The organizers of the Miami Grand Prix say its inaugural race in May boosted the local economy to the tune of nearly $350 million.
Miami Gardens played host to the first race around Hard Rock Stadium on the newly constructed Miami International Autodrome this year, with a sell-out crowd of 243,000 attending over the three-day weekend. An economic impact report by organizers South Florida Motorsports (SFM) states that “when operational activities and net visitor spending are aggregated, the overall economic impact reaches $349 million annually and supports more than $100 million in salaries and wages for over 3,000 local workers.”
The SFM reports calculates visitor spend in the Greater Miami region at $150m, breaking down to nearly $2,000 per visitor on average, nearly double the typical spend of a non-F1 visitor. Of those visitors, 84% traveled primarily for the race, with 66% of attendees at the grand prix coming from out of town.
In terms of international visitors, most racegoers came from Canada, followed by the United Kingdom, Mexico, Colombia, and Argentina.
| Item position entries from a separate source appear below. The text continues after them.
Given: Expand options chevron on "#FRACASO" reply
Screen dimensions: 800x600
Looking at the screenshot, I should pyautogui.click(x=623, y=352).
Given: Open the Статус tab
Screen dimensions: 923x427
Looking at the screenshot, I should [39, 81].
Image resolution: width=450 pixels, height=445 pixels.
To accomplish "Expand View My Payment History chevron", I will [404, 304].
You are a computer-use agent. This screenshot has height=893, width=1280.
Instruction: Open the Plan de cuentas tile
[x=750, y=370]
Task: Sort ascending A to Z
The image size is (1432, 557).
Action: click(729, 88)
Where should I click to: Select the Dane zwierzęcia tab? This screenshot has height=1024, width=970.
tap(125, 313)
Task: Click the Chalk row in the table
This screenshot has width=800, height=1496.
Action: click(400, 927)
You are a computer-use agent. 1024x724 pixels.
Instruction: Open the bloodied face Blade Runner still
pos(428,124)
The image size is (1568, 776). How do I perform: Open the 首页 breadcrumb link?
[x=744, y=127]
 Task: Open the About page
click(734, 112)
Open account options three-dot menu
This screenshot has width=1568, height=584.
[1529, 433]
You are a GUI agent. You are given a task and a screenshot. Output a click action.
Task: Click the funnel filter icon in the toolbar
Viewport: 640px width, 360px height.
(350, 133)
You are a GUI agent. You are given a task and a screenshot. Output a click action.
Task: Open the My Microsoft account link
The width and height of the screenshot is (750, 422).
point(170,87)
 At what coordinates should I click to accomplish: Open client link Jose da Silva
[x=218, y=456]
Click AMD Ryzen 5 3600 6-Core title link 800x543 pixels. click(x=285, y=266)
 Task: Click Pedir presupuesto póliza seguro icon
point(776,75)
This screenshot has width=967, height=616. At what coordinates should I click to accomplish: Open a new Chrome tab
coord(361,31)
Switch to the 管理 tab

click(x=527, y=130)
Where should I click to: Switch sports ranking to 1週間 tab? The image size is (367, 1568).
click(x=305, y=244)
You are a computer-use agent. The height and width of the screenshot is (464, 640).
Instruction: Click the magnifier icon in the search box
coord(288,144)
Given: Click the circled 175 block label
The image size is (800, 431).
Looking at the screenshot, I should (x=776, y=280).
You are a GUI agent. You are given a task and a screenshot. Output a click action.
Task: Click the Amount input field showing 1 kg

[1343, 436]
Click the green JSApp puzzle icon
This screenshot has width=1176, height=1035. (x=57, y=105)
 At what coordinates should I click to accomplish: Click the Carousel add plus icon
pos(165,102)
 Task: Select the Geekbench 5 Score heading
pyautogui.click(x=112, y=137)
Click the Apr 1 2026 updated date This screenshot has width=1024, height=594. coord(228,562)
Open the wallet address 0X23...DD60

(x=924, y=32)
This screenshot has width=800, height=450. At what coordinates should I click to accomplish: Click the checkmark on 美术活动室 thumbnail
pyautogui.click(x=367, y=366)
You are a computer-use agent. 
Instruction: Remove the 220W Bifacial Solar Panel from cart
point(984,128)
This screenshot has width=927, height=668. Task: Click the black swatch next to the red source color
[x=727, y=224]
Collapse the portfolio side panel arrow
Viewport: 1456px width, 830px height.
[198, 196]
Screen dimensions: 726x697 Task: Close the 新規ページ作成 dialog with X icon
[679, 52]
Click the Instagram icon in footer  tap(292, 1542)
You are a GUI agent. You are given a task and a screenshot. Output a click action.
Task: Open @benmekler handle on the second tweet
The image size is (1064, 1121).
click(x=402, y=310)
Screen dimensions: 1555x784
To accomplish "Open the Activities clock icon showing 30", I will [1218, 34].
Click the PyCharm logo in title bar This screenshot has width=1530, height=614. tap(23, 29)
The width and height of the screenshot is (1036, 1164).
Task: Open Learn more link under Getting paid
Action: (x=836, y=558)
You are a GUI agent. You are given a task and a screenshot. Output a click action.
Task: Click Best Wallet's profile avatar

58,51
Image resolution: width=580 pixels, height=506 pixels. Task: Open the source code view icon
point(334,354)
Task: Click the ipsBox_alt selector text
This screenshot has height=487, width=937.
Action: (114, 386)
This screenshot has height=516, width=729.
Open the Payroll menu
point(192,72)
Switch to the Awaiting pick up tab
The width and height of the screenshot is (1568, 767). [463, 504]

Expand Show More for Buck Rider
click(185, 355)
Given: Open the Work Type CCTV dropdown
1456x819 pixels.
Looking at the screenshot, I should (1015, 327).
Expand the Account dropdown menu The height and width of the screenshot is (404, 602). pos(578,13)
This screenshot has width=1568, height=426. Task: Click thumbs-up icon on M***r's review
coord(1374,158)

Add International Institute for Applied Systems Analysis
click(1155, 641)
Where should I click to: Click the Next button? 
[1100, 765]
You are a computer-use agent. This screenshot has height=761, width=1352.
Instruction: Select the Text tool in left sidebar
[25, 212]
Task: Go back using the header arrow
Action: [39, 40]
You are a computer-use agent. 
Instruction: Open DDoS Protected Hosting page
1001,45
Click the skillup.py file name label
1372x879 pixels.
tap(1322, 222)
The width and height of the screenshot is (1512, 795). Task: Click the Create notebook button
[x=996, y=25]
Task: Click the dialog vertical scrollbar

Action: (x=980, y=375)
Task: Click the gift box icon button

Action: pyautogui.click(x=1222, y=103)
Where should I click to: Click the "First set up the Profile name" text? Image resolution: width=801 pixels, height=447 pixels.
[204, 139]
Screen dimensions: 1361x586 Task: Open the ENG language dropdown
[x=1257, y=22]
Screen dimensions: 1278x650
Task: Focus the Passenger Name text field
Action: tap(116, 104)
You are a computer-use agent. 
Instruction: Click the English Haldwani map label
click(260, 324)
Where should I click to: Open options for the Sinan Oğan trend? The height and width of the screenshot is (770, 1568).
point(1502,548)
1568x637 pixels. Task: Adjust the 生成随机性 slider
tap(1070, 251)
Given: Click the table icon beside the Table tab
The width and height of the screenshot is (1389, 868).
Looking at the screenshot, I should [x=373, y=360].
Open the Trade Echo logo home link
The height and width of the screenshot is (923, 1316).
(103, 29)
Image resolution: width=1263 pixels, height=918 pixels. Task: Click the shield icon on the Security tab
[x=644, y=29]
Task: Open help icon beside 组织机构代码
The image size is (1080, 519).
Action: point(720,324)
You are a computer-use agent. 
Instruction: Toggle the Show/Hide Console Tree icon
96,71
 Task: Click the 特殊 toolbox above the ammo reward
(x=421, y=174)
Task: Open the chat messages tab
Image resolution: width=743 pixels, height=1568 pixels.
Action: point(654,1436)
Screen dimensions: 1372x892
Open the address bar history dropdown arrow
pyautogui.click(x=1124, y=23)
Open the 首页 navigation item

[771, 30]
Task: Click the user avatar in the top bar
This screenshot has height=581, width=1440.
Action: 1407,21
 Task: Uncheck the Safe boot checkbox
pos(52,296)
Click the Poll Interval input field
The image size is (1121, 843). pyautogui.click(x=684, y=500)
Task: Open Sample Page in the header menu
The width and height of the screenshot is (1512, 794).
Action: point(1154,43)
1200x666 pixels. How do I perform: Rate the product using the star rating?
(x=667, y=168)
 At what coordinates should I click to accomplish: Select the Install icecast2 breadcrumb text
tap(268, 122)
“We were proud to deliver on the commitment Stephen Ross made to impact the local economy and the people throughout our community, especially right here in Miami Gardens,” Miami Grand Prix CEO Richard Cregan said. “Our team worked selflessly to create a campus and experience that was unique to the international culture of Miami. We look forward to growing the event and the positive impact it will continue to make here for years to come.”
The race has an initial 10-year contract, taking it up to the 2031 season inclusive, and is the second grand prix in the U.S. on the calendar after Austin’s Circuit of The Americas, with Las Vegas set to join next year.